INSTRUCTIONS TO FOLLOW ▸
Could you copy exactly the lines from the one containing "Expand the ข้อมูลสำนักงานที่ดิน section" through the last line of the records, leaving out every picture?

(Stored entries)

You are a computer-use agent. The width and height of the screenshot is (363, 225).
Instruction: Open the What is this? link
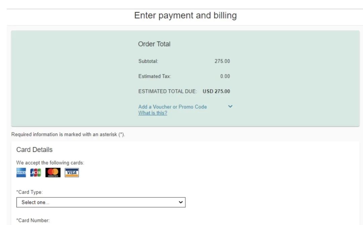tap(153, 113)
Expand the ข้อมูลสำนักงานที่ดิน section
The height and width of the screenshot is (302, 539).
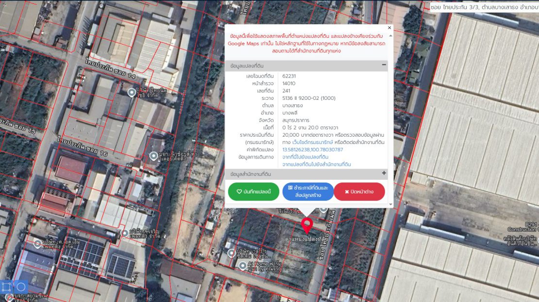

TASK RESULT ▸
Expand the ข้อมูลสำนักงานที่ดิน section
The height and width of the screenshot is (302, 539).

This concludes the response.